Tonight, we join with faith leaders from around the globe in a prayer for peace to settle over the United States and that a calm and orderly transition of power continues.
Robert Schreiwer, Steer for the Troth, spoke to TWH this morning and offered the following statement:
Speaking on behalf of The Troth, Heathens Against Hate, Huginn’s Heathen Hof, Der Urglaawe, and myself:
I am sure all of you are as shocked and dismayed as I am by what the events in Washington, DC, today.
It is horrifying (although, sadly, not unexpected) that some nitwits turn up in the media who have connections to our religion.
The Troth, HAH, and HHH will be making a statement about this matter.
Those of us who honor ancestors and forebears can see the struggles of the generations who went before us being shaken to near insignificance by this appalling action taken by the extremists on the lunatic fringe of the political right.
Unfortunately, the lunatic fringe is becoming larger and larger, and the potential for a civil war, once unfathomable to most of us, becomes greater and greater. This truly is a shameful day in this country.
Schreiwer also noted that Angeli’s outfit “looked like the Heathen version of [the musical] Cats!”
Other Heathens have made equally strong statements roundly denouncing both the violent insurrectionist actions and the use of Heathen symbols.
“If you have been in Heathenry for a while,” Ryan Denison, founder of Heathen Men United and the Pagan and Polytheist Educational Research Symposium (P.A.P.E.R.S.) at the Mystic South Conference, told TWH, “you know the tie between white supremacy and Heathenry in America is from the beginning.
“You also know those original people were clueless on the actual history and clouded by social Darwinism, bad, biased and racist 19th-century scholarship, and appropriation of a religion and its symbols for their racist power grabs.”
Denison highlighted the Heathen community’s ongoing struggle against the appropriation of their imagery by white supremacists. “We modern heathens have to fight this constantly because that is not the history nor is it our faith. Most of those seen yesterday with our symbols on don’t even identify as Heathen.
“The most prominent, ‘Q-shaman’ or Jake Angeli, doesn’t seem to identify as Heathen,” Denison continued, “but as a Christian mystic type at least according to his FB. Why would he get those symbols tattooed?

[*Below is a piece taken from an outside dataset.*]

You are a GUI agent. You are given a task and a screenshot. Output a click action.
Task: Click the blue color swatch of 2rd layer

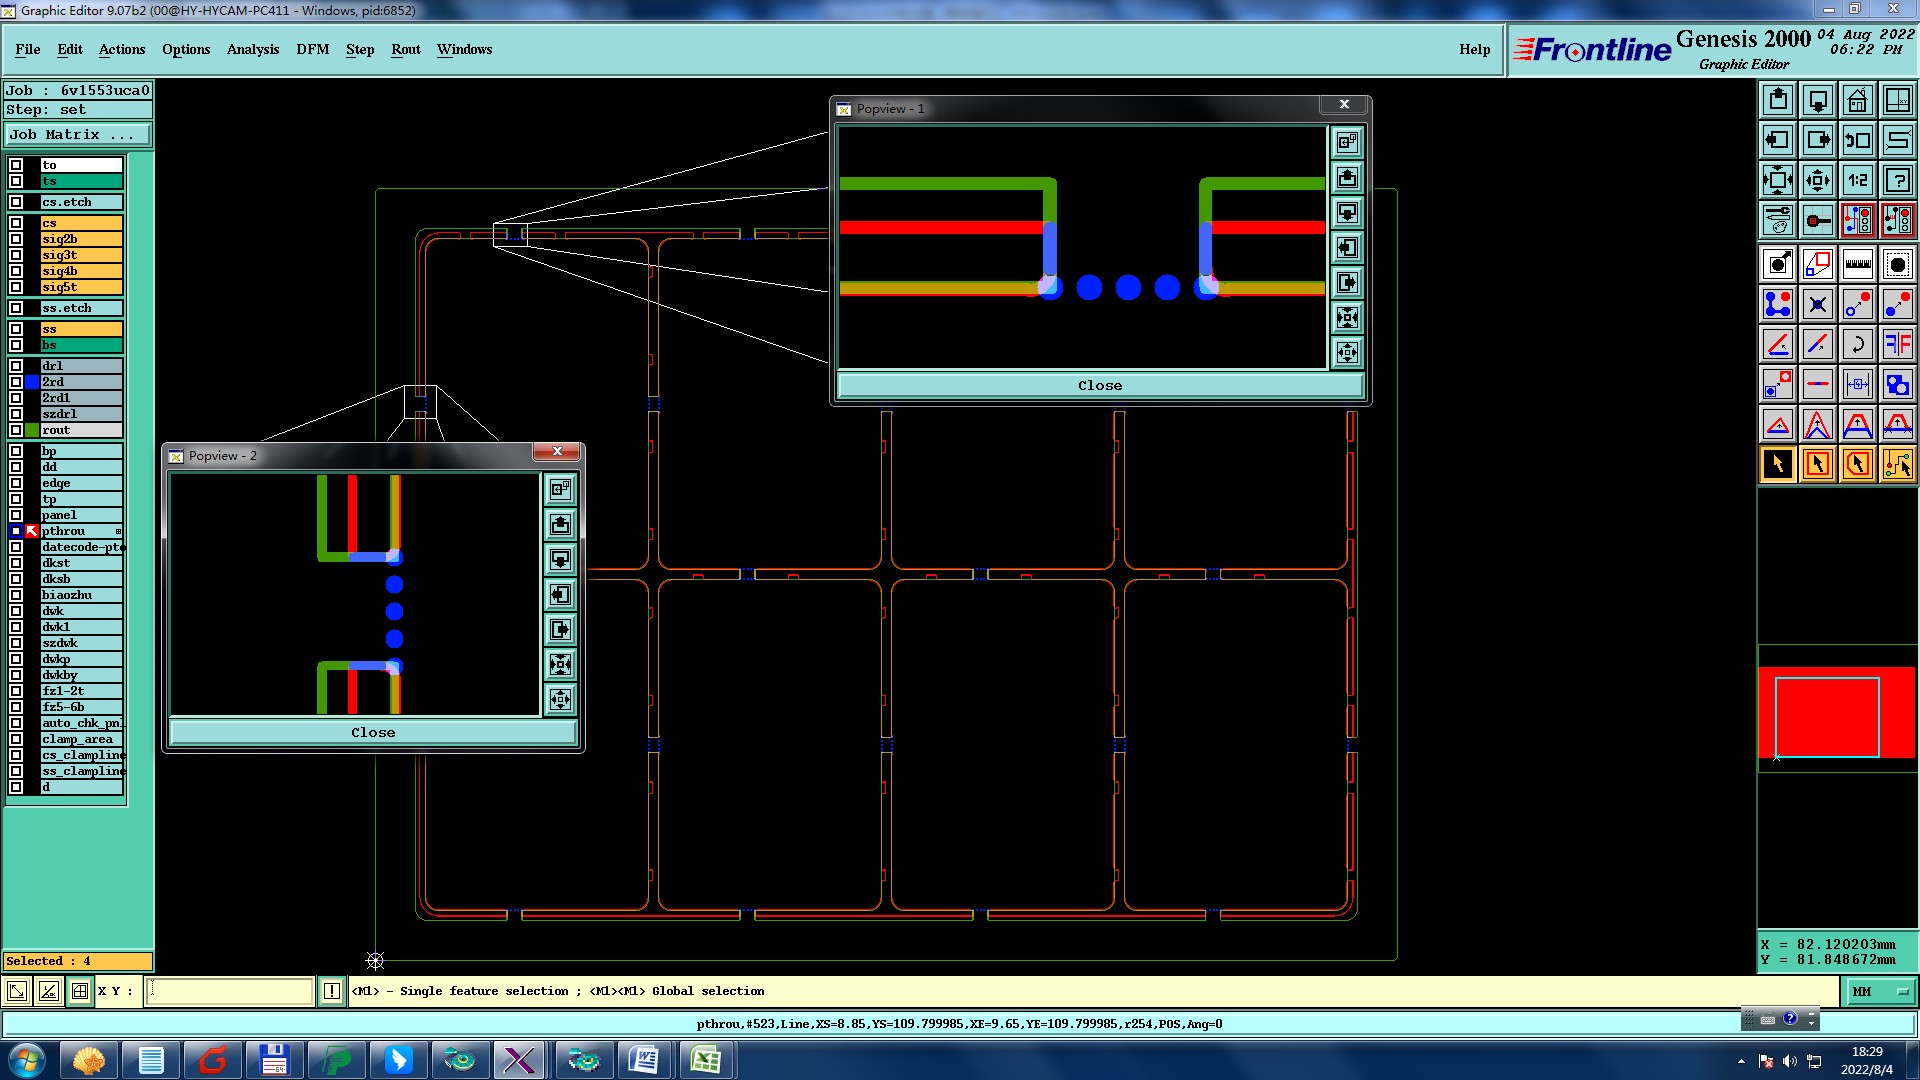pyautogui.click(x=32, y=382)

Probably because he’s a white supremacist and he identifies those symbols with the 14 words and any other Nazi white power bullshit that’s floating around out there.”
This morning the Pagan Federation issued the following statement:
The Heathen community works to move forward, combating the negative messages that are created by the appropriation of their symbols by white supremacists and extremists. “I came out of the ‘Mjolnir closet’ many years ago,” said Denison, “because I decided the only way to change popular opinion was to show myself and show that Heathenry isn’t that 19th-century hate. I know our country will heal from this horrid attempt to destroy our republic. But it’s going to take work. Heathens need to help in this and be more vocal in calling racism. Leaders in Heathenry have been doing this for years with initiatives such as Declaration 127.”
Declaration 127 is a statement signed by 180 organizations denouncing the Asatru Folk Assembly for discriminating against racial minorities and queer Heathens. It takes its name from verse 127 of the Old Norse poem Hávamál, which W.H. Auden translated as “If aware that another is wicked, say so: Make no truce or treaty with foes.” Huginn’s Heathen Hof, which hosts the Declaration, plans to expand its scope from beyond simply pertaining to the AFA.
“Associating our symbols with acts of treason and sedition by extremists is simply unacceptable,” said Schreiwer. “We have to continue to work harder to get our message out there even stronger.”